Under the collection restaurants from this week’s episode:
- This week the Gop steamed in the direction of a large narrowing of the social safety net of the nation and pushed through the tax and expenditure account of Trump. The legislation contains important changes in the way in which Medicaid is financed and supplied – in particular by imposing the first federal work requirement of the program to many registered persons. Hospitals say that the changes would be devastating, which may result in the loss of services and facilities that all patients could touch, not just those on Medicaid.
- Some proposals in Trump’s bill were dropped during the consideration of the Senate, including a ban on medicoid coverage for gender-confirming care and federal financing reductions for states that use their own Medicid funds to cover immigrants without legal status. And for all the talk about not touching Medicare, the repercussions of legislation for the shortage of cuts on the program will cause it to cover more than 65 and some with a disability – possibly as soon as the next tax year.
- The newly reconstituted advisory committee for immunization practices met last week, and it looked pretty different from previous meetings: In addition to new members, there were fewer staff members at the Centers for Disease Control and Prevention – and the remarkable presence of vaccincriticians. The mood of the panel to revise the recommendation of flu shots that contain a mercury-based preservative-plus to revise the vaccine schedule in children, points to what is to come.
Moreover, the panel members suggest the stories about health policy they read this week for ‘extra credit’ that they think you should also read:
Julie Rovner: The Lancet’s “Evaluation of the impact of two decades of USAID interventions and projecting the effects of defundering on mortality up to 2030: a retrospective impact evaluation and forecast analysis”By Daniella Mediros Cavalcanti, et al.

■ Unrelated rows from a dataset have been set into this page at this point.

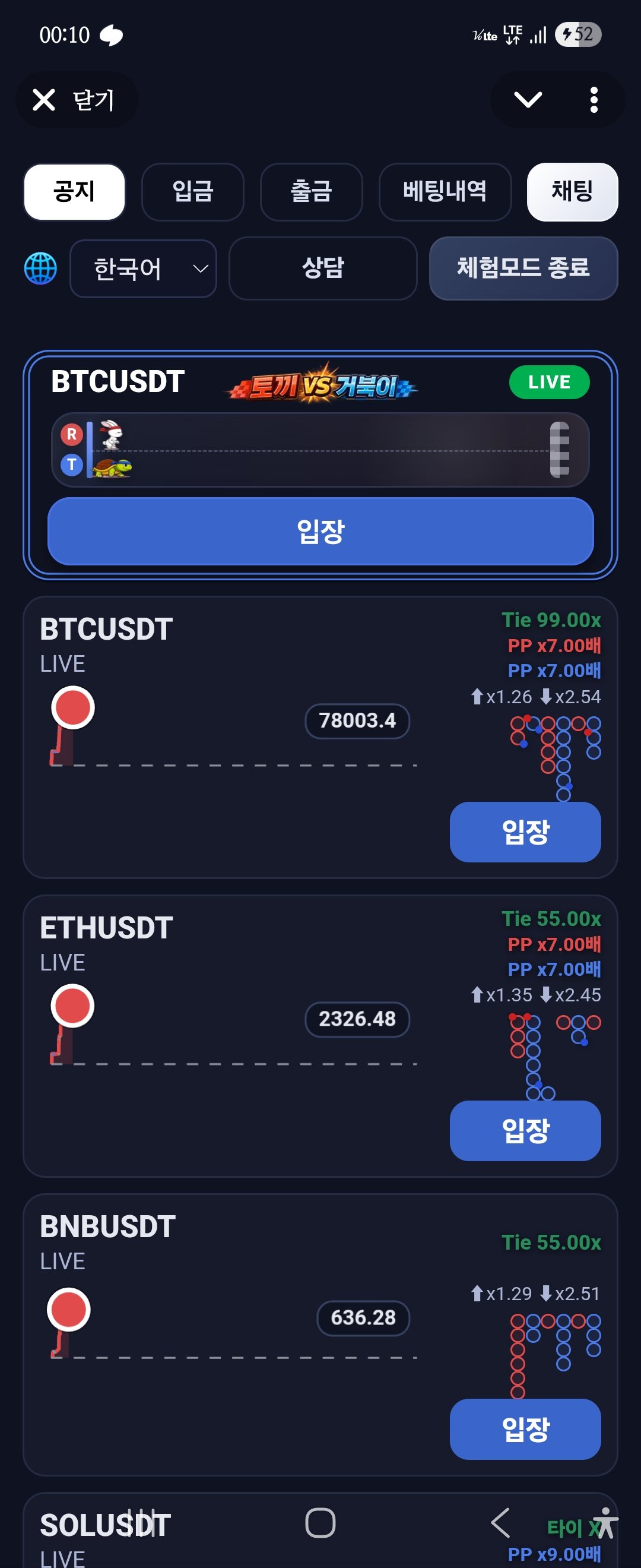End demo mode with 체험모드 종료
Image resolution: width=641 pixels, height=1568 pixels.
523,268
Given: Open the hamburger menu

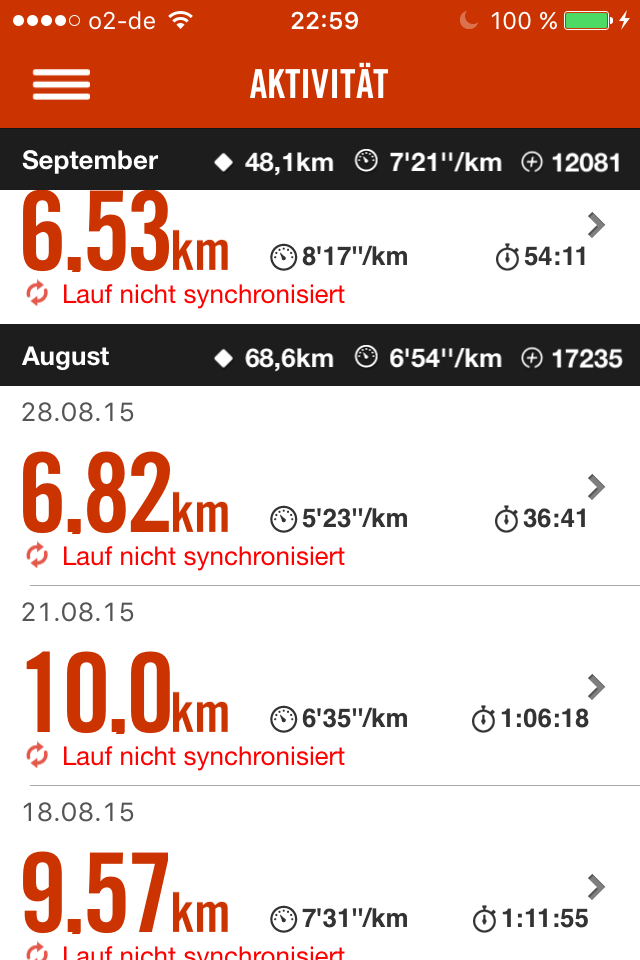Looking at the screenshot, I should 61,84.
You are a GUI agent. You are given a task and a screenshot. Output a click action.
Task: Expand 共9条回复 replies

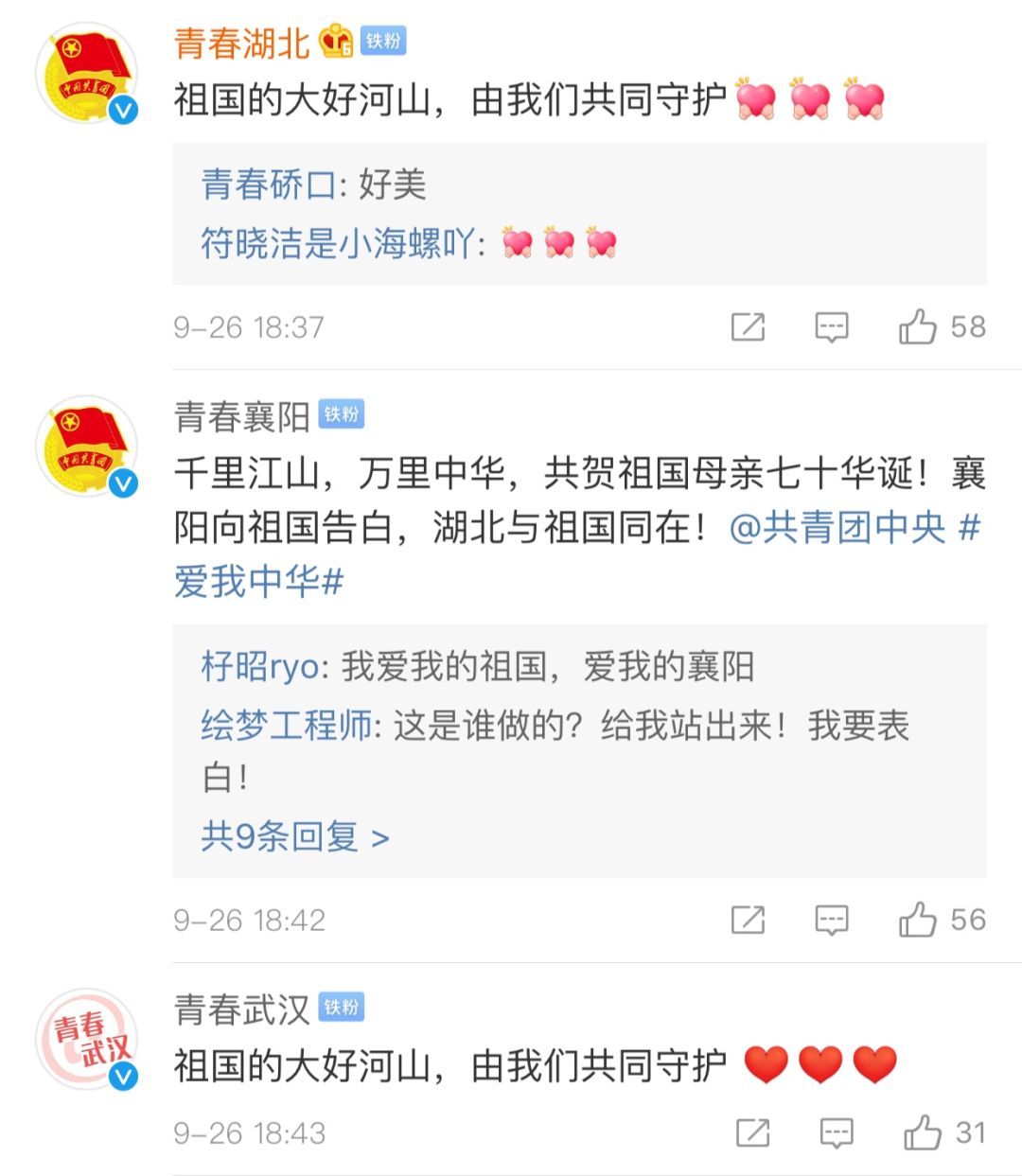coord(294,837)
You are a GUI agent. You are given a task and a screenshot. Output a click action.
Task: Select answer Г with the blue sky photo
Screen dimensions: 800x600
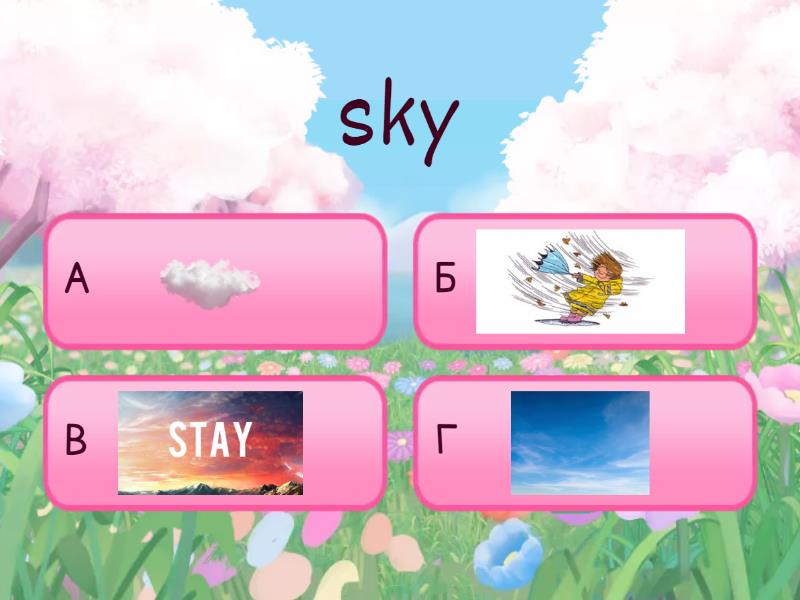pyautogui.click(x=584, y=442)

Alice Miranda Ollstein: The New York Times ”’I feel that I was lying against’: when an outbreak of measles comes home”By Eli Saslow.
Maya Goldman: Axios’ “New documents are trained in old diseases when the vax rates are falling”Tina drove.
Sarah Karlin-Smith: Wired’s “Snake venom, urine and a search to live forever: encouraged by Maha in a biohacking conference encouraged by Maha”By Will Bahr.